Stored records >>
::::::::

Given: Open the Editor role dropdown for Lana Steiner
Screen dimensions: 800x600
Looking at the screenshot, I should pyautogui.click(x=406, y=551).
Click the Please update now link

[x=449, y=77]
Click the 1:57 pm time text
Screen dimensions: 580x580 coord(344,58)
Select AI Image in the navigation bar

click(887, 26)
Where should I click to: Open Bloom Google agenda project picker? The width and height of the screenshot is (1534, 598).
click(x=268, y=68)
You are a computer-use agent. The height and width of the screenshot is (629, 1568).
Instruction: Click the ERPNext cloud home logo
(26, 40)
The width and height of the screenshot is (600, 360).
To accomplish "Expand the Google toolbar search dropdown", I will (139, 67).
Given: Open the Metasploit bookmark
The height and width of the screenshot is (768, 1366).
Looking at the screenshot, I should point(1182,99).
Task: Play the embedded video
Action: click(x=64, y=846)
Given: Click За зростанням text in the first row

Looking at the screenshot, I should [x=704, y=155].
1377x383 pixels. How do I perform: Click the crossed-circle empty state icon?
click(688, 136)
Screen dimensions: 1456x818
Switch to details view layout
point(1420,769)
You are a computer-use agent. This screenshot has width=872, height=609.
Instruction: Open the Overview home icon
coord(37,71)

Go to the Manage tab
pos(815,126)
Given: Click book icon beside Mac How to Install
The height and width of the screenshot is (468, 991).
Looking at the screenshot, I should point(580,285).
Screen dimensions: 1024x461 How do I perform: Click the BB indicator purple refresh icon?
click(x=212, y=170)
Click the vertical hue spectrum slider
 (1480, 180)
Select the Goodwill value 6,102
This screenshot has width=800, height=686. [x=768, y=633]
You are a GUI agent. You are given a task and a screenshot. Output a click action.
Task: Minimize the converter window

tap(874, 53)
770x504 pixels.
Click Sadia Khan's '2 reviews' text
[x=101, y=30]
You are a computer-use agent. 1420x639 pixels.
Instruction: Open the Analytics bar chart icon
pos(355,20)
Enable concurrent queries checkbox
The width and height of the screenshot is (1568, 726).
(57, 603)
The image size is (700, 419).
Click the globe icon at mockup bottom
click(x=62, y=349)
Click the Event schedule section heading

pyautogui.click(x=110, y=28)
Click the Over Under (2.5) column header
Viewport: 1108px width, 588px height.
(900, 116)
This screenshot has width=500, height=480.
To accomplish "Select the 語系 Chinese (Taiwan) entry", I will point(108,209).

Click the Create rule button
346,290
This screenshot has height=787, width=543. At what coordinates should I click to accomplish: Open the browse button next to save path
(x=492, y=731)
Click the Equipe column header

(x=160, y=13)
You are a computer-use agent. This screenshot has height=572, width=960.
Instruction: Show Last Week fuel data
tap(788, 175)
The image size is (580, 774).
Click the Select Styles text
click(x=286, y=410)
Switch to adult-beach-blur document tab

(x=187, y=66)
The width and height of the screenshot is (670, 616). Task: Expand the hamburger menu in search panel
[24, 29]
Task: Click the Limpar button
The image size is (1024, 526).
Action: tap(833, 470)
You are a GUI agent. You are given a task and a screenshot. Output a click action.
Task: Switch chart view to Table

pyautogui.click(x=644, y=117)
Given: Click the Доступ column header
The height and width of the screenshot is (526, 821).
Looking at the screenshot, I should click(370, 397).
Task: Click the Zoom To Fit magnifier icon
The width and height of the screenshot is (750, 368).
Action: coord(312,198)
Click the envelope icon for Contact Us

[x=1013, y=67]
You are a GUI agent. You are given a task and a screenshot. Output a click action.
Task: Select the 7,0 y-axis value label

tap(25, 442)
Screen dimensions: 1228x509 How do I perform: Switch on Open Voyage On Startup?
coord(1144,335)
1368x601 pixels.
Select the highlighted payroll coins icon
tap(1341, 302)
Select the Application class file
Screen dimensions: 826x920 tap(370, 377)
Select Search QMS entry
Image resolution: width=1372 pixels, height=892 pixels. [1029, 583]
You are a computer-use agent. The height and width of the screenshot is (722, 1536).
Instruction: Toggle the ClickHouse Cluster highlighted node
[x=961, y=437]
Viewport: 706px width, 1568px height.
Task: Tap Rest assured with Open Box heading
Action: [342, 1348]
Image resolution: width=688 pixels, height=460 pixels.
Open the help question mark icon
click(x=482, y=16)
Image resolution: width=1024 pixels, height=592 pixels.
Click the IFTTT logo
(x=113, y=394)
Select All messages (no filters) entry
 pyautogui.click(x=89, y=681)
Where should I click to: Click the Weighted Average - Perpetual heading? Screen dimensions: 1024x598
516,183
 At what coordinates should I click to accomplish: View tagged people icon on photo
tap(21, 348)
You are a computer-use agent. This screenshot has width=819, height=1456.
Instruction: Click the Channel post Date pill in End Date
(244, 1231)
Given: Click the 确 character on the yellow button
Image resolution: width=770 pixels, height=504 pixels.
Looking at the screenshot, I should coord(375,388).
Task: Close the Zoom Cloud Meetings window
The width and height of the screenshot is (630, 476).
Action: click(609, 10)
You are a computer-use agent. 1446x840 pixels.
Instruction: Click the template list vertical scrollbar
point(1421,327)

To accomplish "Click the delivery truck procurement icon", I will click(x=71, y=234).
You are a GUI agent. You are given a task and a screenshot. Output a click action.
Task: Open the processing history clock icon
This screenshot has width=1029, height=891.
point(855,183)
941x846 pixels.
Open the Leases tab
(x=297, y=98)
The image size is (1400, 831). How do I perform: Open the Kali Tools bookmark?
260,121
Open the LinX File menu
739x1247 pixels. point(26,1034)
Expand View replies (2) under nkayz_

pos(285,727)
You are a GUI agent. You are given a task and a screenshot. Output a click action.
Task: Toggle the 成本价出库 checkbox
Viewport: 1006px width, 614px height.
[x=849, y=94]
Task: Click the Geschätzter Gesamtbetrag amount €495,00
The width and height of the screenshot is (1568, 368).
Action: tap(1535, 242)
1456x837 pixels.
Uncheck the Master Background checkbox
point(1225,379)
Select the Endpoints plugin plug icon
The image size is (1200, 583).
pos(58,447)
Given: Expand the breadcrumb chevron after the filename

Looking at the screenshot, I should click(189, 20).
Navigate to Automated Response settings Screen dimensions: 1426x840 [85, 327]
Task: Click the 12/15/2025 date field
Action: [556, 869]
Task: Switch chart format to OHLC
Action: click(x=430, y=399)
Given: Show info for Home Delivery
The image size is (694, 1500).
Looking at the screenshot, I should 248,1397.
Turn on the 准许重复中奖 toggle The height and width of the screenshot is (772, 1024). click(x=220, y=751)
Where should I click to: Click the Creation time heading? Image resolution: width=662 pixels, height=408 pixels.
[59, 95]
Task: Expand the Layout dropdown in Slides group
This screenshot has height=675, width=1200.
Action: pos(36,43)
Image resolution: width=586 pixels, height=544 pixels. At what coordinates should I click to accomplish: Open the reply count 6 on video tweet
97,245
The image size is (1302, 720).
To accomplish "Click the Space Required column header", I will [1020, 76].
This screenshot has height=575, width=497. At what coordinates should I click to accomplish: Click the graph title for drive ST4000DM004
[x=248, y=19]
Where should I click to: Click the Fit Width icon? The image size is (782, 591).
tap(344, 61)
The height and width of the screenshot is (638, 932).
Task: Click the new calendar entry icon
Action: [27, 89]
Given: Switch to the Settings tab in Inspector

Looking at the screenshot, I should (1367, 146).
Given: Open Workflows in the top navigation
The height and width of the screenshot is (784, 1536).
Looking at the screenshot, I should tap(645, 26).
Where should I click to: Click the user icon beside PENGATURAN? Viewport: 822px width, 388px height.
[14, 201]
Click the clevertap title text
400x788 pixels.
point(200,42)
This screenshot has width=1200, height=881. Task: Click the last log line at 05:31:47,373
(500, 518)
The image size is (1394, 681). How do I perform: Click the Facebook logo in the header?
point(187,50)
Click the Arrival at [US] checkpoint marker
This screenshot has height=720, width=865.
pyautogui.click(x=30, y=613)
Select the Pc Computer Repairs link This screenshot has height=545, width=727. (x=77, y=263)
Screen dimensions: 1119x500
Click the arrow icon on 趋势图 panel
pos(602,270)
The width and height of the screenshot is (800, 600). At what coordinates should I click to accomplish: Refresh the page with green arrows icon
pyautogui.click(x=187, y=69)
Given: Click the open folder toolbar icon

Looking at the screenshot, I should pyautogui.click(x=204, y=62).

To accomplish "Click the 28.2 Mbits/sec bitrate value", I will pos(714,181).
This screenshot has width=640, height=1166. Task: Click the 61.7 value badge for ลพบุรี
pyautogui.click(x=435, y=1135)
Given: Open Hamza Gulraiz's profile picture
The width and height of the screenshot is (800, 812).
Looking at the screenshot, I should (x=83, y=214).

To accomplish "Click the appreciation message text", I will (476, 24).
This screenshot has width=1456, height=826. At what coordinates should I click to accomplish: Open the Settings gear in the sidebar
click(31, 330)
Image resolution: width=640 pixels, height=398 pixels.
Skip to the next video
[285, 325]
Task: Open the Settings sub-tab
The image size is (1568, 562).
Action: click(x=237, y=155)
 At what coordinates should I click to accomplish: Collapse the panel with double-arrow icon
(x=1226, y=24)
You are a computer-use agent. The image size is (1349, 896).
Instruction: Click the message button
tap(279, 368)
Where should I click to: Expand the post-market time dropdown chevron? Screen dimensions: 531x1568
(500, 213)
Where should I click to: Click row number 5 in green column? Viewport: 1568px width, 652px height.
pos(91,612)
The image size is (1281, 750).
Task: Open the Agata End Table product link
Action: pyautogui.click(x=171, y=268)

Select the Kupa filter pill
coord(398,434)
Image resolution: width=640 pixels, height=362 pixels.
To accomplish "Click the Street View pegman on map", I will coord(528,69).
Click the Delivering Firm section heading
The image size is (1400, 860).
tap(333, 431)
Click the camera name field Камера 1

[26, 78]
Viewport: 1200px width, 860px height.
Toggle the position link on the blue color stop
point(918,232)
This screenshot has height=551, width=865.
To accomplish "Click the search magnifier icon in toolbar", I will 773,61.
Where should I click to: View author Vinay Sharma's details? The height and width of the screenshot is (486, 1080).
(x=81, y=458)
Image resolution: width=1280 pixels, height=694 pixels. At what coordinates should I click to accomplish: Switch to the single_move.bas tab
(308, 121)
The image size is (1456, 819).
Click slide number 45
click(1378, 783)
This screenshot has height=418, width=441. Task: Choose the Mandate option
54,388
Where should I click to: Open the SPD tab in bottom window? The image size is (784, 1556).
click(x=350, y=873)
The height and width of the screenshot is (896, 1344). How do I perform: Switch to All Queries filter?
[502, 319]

::::::::

Assignment >>
Only the lines of the data holding the string "Zoom" are wanted; copy each of them.

Response area >>
Task: Click the Zoom To Fit magnifier icon
Task: Close the Zoom Cloud Meetings window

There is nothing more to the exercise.